The service at news.hiwaay.net is the identical service used by two of our
major competitors that I would occassionaly hear about from a subscriber
making comparisons that it was so much better than HiWAAY's server. That
must be in the eye of the beholder.... it takes a lot of groups, about
50,000 but it's performance is not what we would like (although the
promise it will be better soon)....
Today we are going to try replacing news.hiwaay.net with an start-up
companies service that promises 65,000 groups (yep I figure about
50,000 of those groups will never ever be read even once by our
subscribers but if that's the metric then we'll do our best)....
=======================================================================
Mark Derrick, General Mgr HiWAAY Information Services
Telephone (256) 533-4296 721 Clinton Avenue, Suite #8
http://www.HiWAAY.net Huntsville, AL 35801
Be careful about that grass on the other side of the fence; being
greener doesn't necessariy mean better.
>We have been trying various services and seeing what the response from our
>customers has been... the service at newstoo.hiwaay.net is starting to
>look like a keeper, and the number of groups they carry is actually
>greater than what we took on the old pet 'no binaries' machine... it takes
>about 35,000 groups and looks to be well administered, after some bumpy
>starts with them it's looking pretty good.... equal to or better than pet
>was by all measures.
Have you considered using a caching server locally fed from this service?

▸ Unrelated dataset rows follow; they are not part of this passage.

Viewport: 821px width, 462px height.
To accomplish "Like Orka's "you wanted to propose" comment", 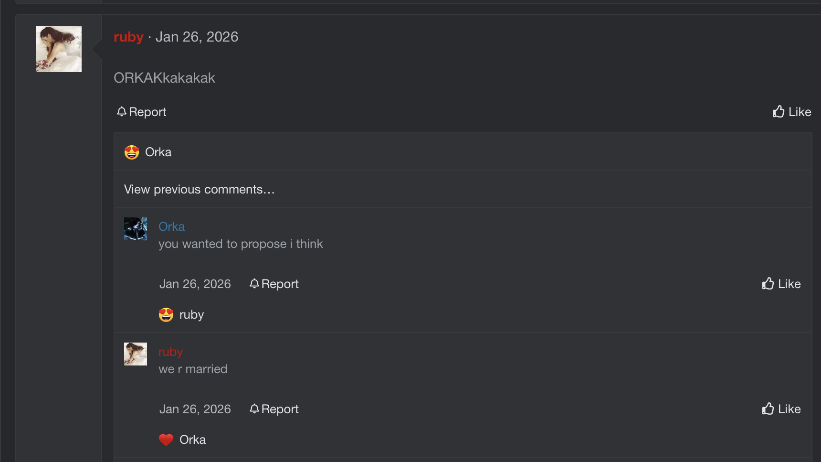I will 781,284.
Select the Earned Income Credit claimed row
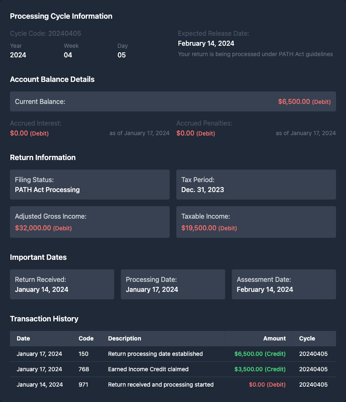 coord(148,369)
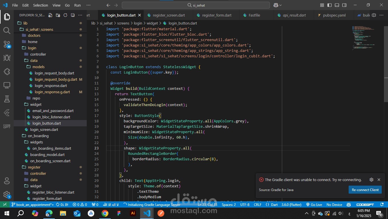Switch to the register_screen.dart tab
Image resolution: width=388 pixels, height=219 pixels.
168,15
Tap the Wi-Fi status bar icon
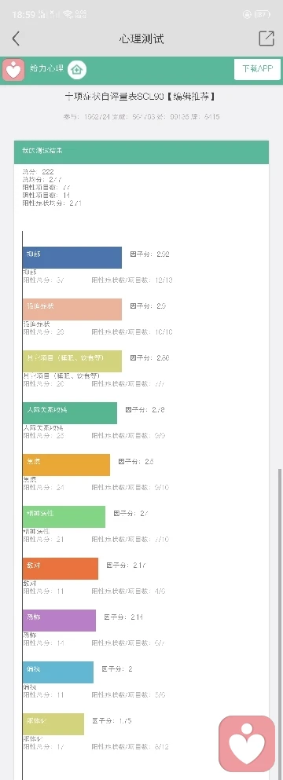The image size is (283, 780). point(68,15)
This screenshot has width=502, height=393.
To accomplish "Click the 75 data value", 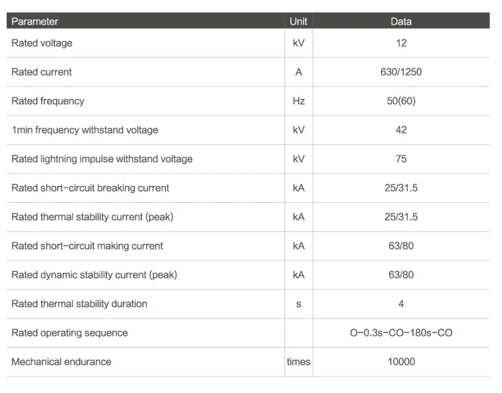I will pyautogui.click(x=401, y=159).
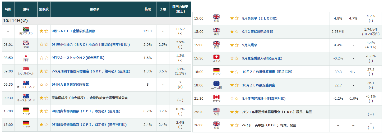Open 9月失業保険申請件数 link
Image resolution: width=384 pixels, height=134 pixels.
[257, 32]
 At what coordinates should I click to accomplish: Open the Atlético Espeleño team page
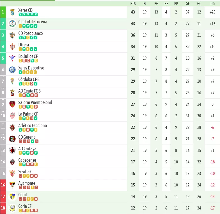33,125
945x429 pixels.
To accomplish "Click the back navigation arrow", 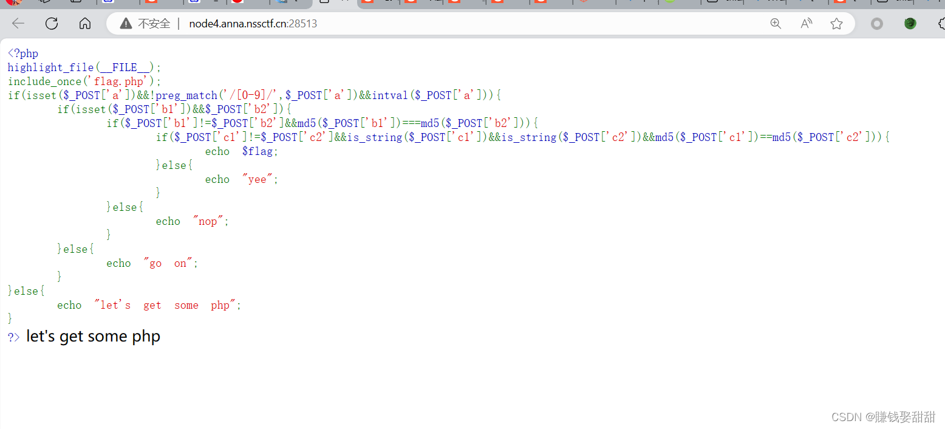I will [18, 23].
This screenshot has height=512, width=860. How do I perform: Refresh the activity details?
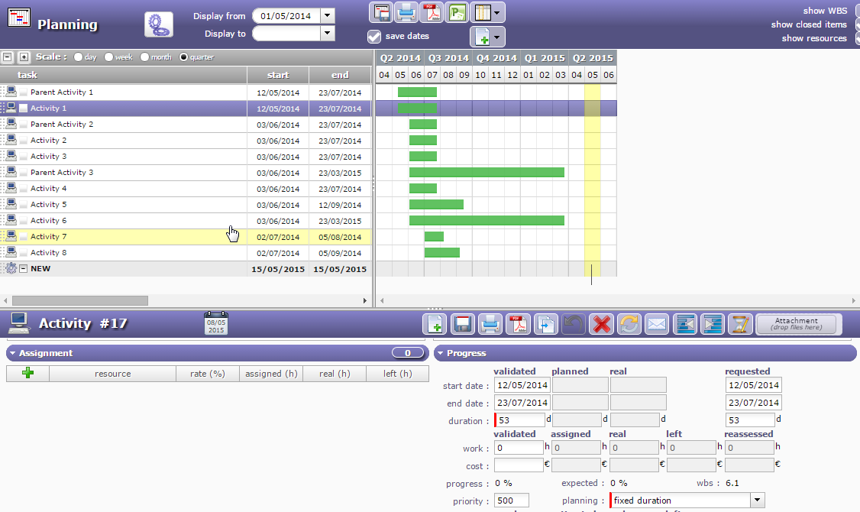(x=629, y=324)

They can be configured to only pull over a group when someone requests it,
then keeps it locally until it expires, so that if a second user (or a few
dozen) also want to see it, the articles are only pulled from the feed
site once instead of two (or a few dozen) times. I know of a (non-local)
site which does this, and it seems to work well. Everything is available,
but if it's not going to be read, it's not transferred.
>The service at news.hiwaay.net is the identical service used by two of our
>major competitors that I would occassionaly hear about from a subscriber
>making comparisons that it was so much better than HiWAAY's server. That
>must be in the eye of the beholder.... it takes a lot of groups, about
>50,000 but it's performance is not what we would like (although the
>promise it will be better soon)....
>Today we are going to try replacing news.hiwaay.net with an start-up
>companies service that promises 65,000 groups (yep I figure about
>50,000 of those groups will never ever be read even once by our
>subscribers but if that's the metric then we'll do our best)....
Sounds like a perfect situation for a caching server.
Gary
--
Gary Heston ghe...@ro.com spamfodder: root@localhost pres...@whitehouse.gov
sync@localhost daemon@localhost lp@localhost mail@localhost news@localhost
"The processes? Kill them all, and let INIT sort them out!"